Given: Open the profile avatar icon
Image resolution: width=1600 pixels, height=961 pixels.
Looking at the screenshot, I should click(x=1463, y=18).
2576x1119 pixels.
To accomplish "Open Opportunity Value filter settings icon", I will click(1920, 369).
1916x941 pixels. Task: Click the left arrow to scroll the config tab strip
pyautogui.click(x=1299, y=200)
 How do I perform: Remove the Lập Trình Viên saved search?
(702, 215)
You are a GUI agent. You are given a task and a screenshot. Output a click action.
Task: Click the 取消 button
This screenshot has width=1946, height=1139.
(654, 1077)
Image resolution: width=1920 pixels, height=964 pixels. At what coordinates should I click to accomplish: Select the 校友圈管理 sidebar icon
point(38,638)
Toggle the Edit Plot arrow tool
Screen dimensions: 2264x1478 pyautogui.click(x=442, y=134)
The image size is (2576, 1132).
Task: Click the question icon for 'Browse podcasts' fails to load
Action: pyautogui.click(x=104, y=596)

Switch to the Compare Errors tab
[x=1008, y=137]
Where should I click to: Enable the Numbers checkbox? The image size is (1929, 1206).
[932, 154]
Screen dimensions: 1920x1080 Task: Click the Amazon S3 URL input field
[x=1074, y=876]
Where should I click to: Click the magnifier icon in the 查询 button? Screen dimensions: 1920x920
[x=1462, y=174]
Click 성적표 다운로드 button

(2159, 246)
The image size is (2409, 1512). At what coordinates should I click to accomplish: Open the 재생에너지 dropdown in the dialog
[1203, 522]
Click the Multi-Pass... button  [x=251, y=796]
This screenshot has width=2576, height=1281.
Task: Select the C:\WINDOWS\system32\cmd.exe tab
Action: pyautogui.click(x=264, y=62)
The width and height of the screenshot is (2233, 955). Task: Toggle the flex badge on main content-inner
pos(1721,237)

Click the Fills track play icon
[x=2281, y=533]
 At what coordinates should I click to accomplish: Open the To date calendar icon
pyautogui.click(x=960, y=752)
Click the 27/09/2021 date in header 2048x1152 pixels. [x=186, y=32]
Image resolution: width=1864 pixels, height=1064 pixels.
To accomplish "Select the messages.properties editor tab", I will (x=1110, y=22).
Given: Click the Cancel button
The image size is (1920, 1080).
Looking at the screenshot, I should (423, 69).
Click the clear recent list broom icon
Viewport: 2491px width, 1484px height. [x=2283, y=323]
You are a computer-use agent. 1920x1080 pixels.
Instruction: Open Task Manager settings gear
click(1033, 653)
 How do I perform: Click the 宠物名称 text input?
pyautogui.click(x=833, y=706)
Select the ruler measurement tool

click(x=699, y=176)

=====

== ABOUT THIS TASK ==
Please return exactly the lines from the one containing "Instruction: Open Task Manager settings gear" through the end of the entries above, adding no other line.

== WRITTEN REPLY ==
Instruction: Open Task Manager settings gear
click(1033, 653)
 How do I perform: Click the 宠物名称 text input?
pyautogui.click(x=833, y=706)
Select the ruler measurement tool

click(x=699, y=176)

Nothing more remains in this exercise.